Motorisierung | A6 2.4 | A6 3.2 FSI | A6 3.2 FSI quattro |
Triebwerk | V6-Zylinder-Benzinmotor | V6-Zylinder-Benzinmotor mit Direkteinspritzung | V6-Zylinder-Benzinmotor mit Direkteinspritzung |
Hubraum | 2393 ccm | 3123 ccm | 3123 ccm |
Leistung | 130 kW/177 PS | 188 kW/255 PS | 188 kW/255 PS |
Länge/ Breite/ Höhe | 4916 mm/1855 mm/1459 mm | 4916 mm/1855 mm/1459 mm | 4916 mm/1855 mm/1459 mm |
Leergewicht | 1525 kg | 1540 kg | 1680 kg |
Bremsen | Scheibenbremsen rundum, ABS, ESP | Scheibenbremsen rundum, ABS, ESP | Scheibenbremsen rundum, ABS, ESP |
0-100 km/h | 8,9 Sekunden | 6,9 Sekunden | 7,1 Sekunden |
Höchstgeschw | 231 km/h | 250 km/h (abgeregelt) | 250 km/h (abgeregelt) |
Durchschnittsverbr. | 9,7 Liter | 9,7 Liter | 10,9 Liter |
Grundpreis | 33.000 Euro | 40.700 Euro |
Motorisierung | A6 4.2 quattro | A6 3.0 TDI quattro |
Triebwerk | V8-Zylinder-Benzinmotor mit Direkteinspritzung | V6-Zylinder-Dieselmotor mit VGT-Turbolader |
Hubraum | 4123 ccm | 2967 ccm |
Leistung | 246 kW/335 PS | 165 kW/225 PS |
Länge/ Breite/ Höhe | 4916 mm/1855 mm/1459 mm | 4916 mm/1855 mm/1459 mm |
Leergewicht | 1745 kg | 1765 kg |
Bremsen | Scheibenbremsen rundum, ABS, ESP | Scheibenbremsen rundum, ABS, ESP |
0-100 km/h | 6,1 Sekunden | 7,3 Sekunden |
Höchstgeschw | 250 km/h (abgeregelt) | 243 km/h |
Durchschnittsverbr. | 11,6 Liter | 8,3 Liter |
Grundpreis | 60.000 Euro |
Fazit
Beim abendlichen Audi-Dinner ist sich das Journalisten-Rudel einig: Der neue A6 hat definitv das Zeug dazu, als Hecht im Karpfenteich von 5er BMW und Mercedes' E-Klasse zu wildern. Spannendes Design und interessante Motoren gepaart mit der Audi-typischen Qualität bei Verarbeitung sowie aktiver und passiver Sicherheit machen den A6 zu einem rundum gelungenen Neuling.
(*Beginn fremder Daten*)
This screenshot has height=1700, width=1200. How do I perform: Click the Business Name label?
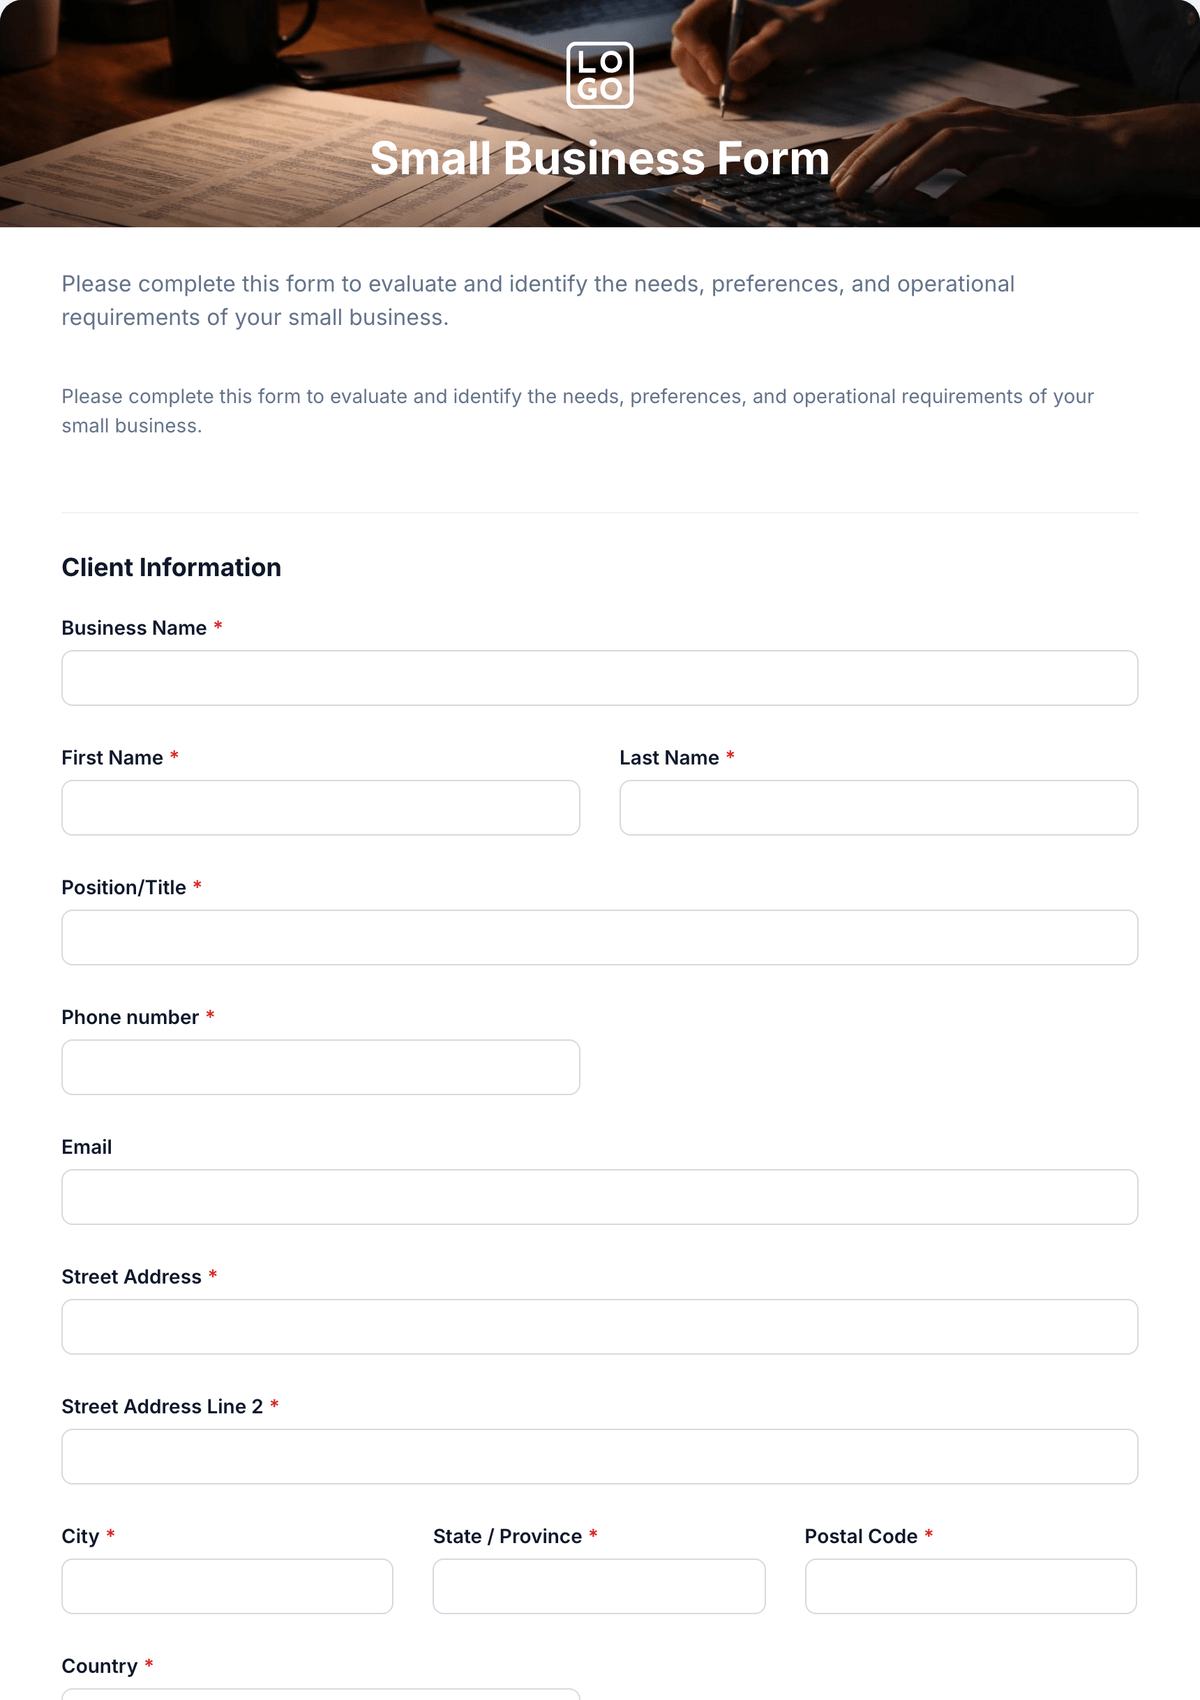pos(134,628)
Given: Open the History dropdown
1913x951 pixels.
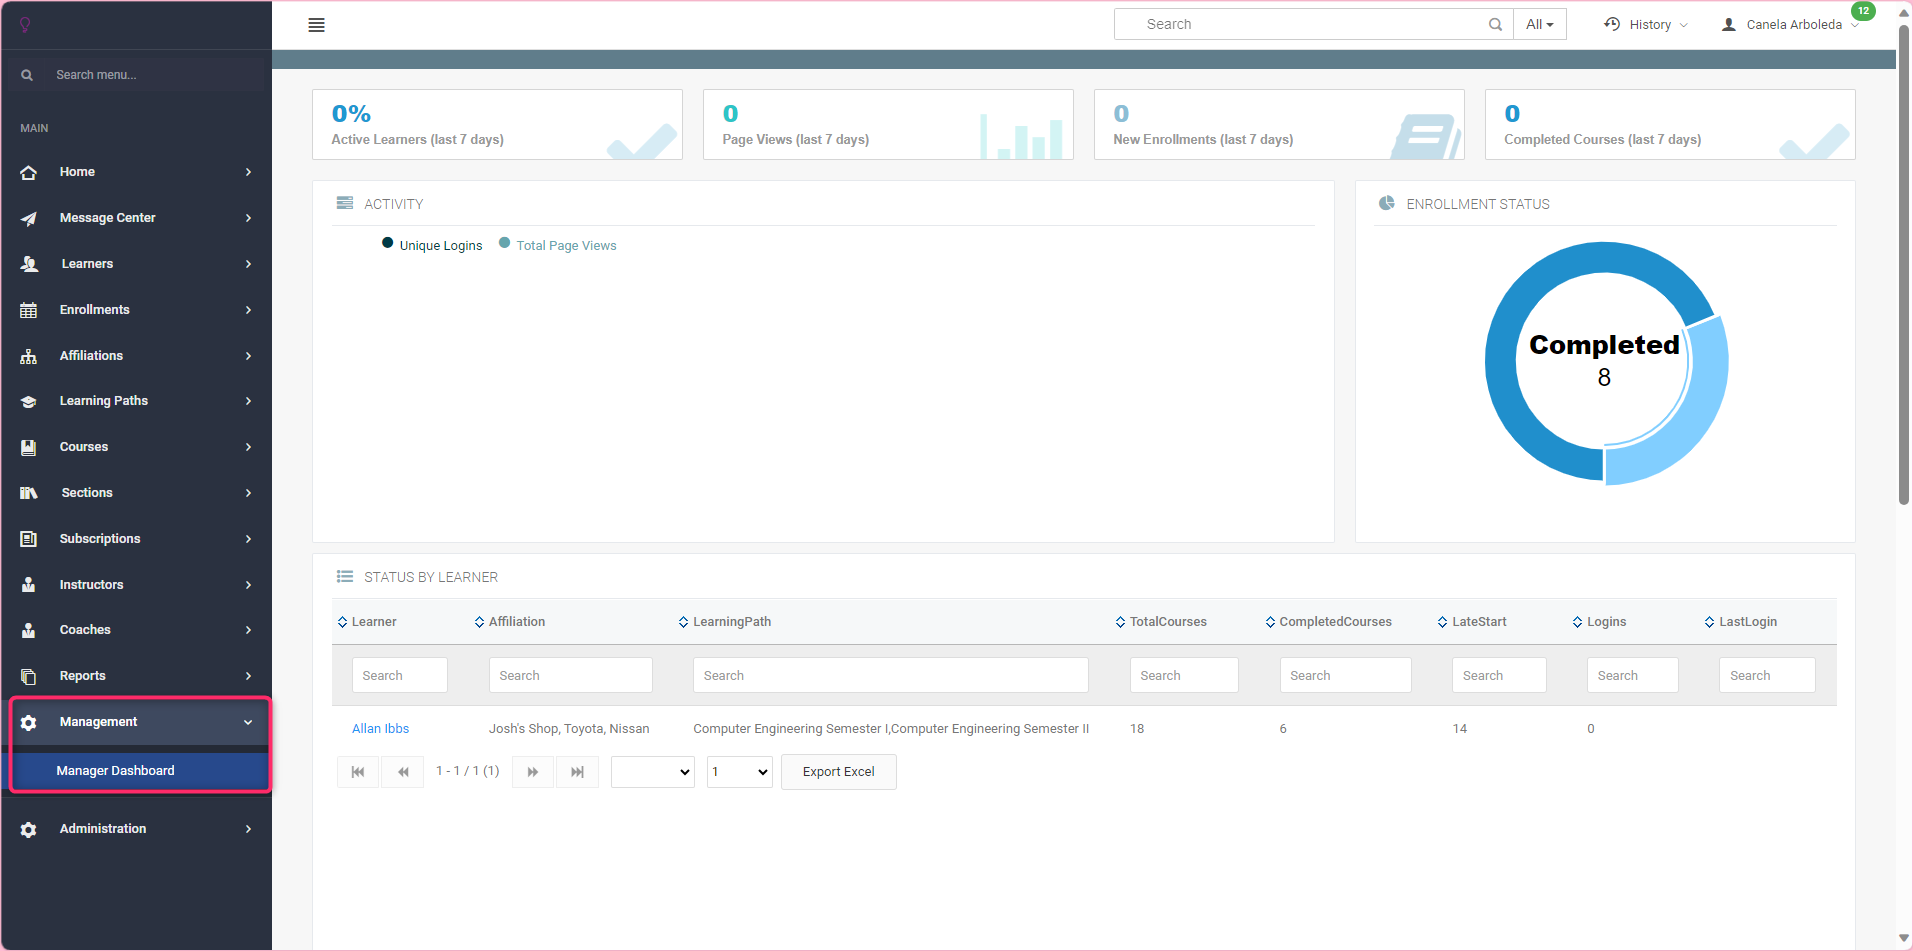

Die Preise mögen in diesem Segment sogar vergleichsweise günstig sein, viel Geld muss man trotzdem hinlegen für einen A6. Und so war ein Teil der wenigen Kritik auch Geldbeutel-orientiert: Ist es nicht etwas vermessen, wurde zum Beispiel gefragt, dass bei einem Fahrzeug, das in jedem Fall deutlich mehr als 30.000 Euro kostet, in einigen Grundversionen vermeintliche Standard-Features wie die elektrische Sitzeinstellung nur gegen Aufpreis erhältlich sind? Wirkliche Antworten gab es nicht auf diese Fragen. Aber vielleicht sind Grundversionen auch kein Thema für Kunden, die in diesem Preissegment einkaufen gehen können.